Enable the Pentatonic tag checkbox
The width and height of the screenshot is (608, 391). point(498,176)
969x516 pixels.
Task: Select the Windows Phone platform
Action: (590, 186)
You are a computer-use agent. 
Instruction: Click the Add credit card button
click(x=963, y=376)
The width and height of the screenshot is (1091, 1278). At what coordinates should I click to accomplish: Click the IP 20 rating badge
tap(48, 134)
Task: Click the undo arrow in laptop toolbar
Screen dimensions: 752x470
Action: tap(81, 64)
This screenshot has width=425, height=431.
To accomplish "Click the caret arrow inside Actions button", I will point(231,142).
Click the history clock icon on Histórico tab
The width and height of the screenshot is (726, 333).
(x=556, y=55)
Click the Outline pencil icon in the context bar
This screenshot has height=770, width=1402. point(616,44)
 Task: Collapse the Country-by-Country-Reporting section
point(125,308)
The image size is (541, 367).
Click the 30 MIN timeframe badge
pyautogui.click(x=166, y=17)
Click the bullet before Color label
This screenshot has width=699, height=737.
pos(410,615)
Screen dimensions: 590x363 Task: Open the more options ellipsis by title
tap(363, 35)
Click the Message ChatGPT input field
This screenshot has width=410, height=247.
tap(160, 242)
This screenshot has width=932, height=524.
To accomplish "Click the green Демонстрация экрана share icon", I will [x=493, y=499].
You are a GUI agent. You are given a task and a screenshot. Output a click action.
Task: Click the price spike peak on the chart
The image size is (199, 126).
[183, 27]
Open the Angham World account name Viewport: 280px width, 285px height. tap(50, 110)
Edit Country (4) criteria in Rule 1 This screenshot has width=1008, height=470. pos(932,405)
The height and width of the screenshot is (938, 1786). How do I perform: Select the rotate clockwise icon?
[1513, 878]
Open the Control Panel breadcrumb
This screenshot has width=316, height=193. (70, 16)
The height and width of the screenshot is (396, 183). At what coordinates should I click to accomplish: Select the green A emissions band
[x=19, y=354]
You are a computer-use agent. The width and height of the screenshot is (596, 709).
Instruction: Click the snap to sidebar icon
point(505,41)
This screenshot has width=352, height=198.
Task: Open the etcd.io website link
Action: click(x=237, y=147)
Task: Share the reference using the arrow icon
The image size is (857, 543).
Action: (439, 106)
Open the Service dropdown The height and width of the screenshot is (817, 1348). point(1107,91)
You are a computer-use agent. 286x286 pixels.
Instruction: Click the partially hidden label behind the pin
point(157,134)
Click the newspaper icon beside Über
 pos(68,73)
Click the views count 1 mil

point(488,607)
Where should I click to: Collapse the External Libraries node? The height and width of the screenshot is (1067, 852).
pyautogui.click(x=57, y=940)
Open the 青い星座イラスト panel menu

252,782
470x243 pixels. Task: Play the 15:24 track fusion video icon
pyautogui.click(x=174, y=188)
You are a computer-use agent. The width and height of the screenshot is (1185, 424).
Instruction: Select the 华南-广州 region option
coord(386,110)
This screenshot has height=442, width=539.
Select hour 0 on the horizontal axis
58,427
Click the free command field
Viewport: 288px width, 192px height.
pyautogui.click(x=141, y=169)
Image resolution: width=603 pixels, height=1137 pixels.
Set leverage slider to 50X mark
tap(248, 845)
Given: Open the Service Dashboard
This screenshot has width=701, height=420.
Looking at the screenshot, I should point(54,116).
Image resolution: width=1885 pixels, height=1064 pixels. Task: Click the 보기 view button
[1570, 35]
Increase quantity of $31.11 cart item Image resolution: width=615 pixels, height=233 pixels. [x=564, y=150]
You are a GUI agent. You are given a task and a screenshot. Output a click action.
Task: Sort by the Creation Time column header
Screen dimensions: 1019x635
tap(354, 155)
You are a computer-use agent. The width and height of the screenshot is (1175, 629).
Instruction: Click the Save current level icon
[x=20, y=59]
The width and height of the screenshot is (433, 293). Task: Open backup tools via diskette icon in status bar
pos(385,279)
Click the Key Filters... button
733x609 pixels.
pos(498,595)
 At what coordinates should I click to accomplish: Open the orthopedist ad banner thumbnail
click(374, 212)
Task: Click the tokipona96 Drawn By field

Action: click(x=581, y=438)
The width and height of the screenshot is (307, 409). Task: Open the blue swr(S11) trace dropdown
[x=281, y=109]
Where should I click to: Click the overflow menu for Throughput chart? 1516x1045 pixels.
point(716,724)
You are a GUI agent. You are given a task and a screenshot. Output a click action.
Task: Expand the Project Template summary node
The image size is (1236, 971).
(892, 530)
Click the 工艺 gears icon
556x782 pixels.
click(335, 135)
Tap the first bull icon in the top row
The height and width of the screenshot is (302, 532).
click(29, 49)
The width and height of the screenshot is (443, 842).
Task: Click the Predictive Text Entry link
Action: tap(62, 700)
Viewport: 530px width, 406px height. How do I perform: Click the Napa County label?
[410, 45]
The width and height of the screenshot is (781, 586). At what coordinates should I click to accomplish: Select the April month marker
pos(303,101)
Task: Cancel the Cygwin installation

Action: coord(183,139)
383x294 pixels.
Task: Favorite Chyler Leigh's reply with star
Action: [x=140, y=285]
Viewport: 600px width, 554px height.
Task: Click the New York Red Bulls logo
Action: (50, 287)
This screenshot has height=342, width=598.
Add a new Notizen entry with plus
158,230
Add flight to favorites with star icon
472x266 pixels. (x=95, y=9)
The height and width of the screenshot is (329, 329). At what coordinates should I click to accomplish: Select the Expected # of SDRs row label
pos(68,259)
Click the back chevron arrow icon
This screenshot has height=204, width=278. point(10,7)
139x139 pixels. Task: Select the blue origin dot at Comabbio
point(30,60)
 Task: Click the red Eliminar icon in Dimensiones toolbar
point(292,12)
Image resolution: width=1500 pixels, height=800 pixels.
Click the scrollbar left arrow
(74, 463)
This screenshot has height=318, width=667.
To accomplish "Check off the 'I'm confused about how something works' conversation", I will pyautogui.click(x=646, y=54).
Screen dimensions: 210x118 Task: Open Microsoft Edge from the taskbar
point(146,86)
* * * *
**GOAL OF THE EXERCISE:**
Count the lines of the entries that contain the string "dropdown", and reply with the number only.

**EXERCISE RESULT:**
2